É talvez isso que confusamente aprendemos com o futebol: admirar o bando de jogadores que o destino ditou que jogasse pelo nosso clube treina-nos a resignação diante da fortuna, daí que qualquer adepto com um mínimo de juízo repudie veementemente a hipótese de passar a torcer por um outro clube que não o seu apenas porque este joga melhor à bola, ganha mais vezes ou tem um estádio mais convenientemente localizado.

Quando tinha dez anos, o clube do qual sou adepto ficou em sexto lugar no campeonato e o meu pai, na sua infinita sapiência, levou-me a todos os jogos.

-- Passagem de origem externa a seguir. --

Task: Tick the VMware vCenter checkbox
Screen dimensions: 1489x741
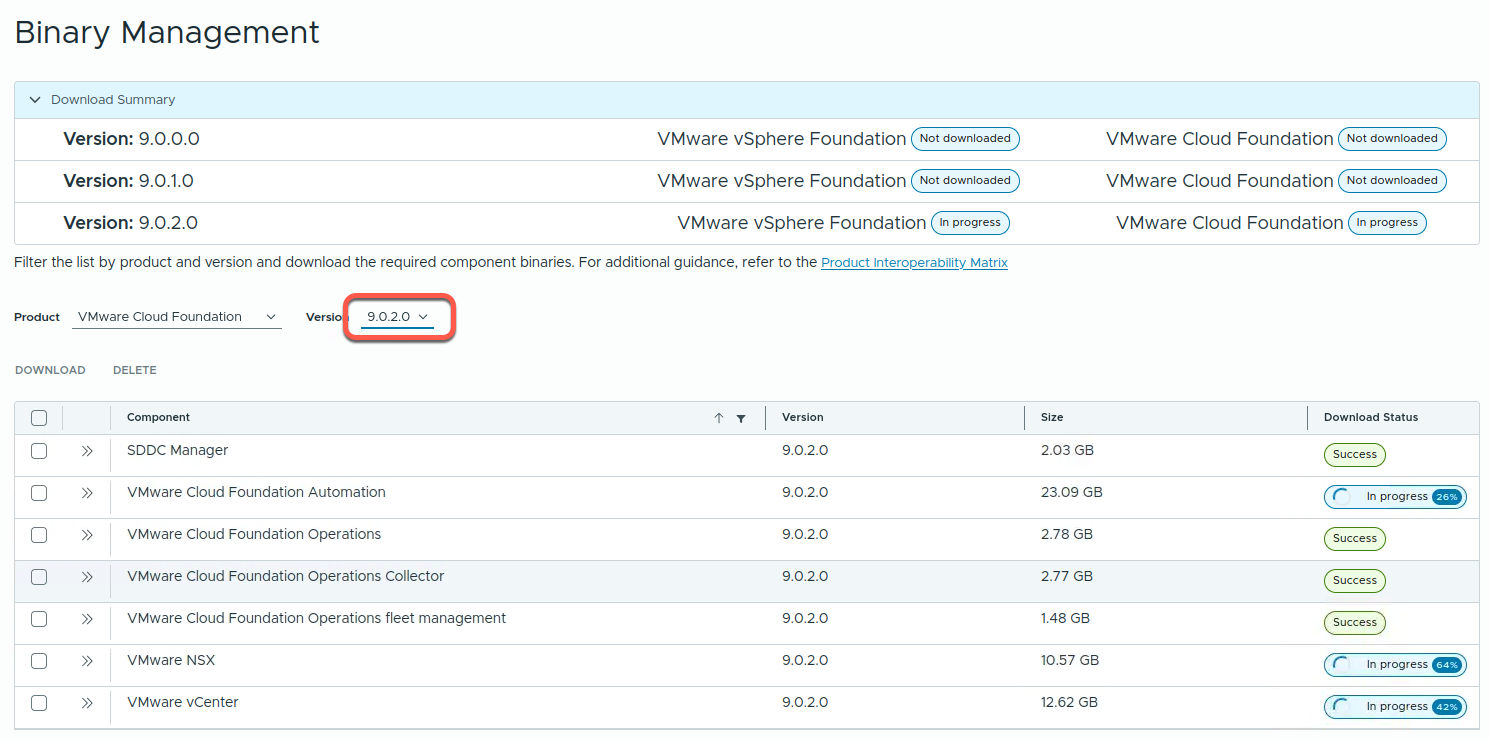Action: (x=39, y=703)
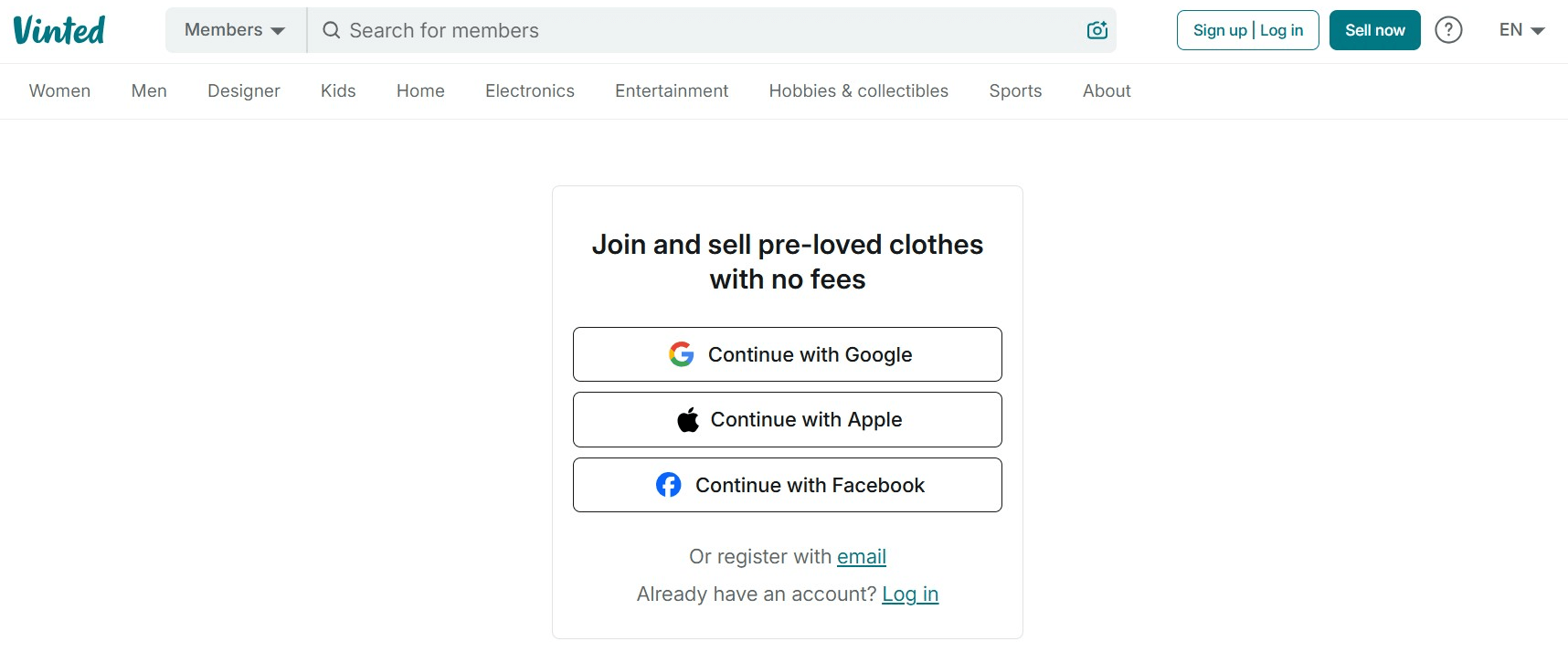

Pouco depois, o serviço militar em Portugal foi abolido. Demorei mais tempo do que me orgulho a perceber que as duas coisas não estavam relacionadas. A meu ver, tudo o que a tropa me teria porventura a ensinar tinha-se tornado obsoleto diante daqueles intensos meses de trauma, resiliência, sentido de comunidade e formação de carácter. Ver a minha equipa perder em casa dois a zero com o Alverca foi o meu Ultramar.

Sacrifiquemos pois o nosso melhor borrego em libação aos deuses da grama e preparemo-nos para o que sábado nos reserva, na certeza porém de que se o nosso clube não se sagrar campeão, renegaremos este texto e reconheceremos razão aos que lamentam o tempo que perdemos com um jogo de crianças que, bem vistas as coisas, não tem importância rigorosamente nenhuma para nós, que sempre preferimos um bom vinho e um vinil do Coltrane.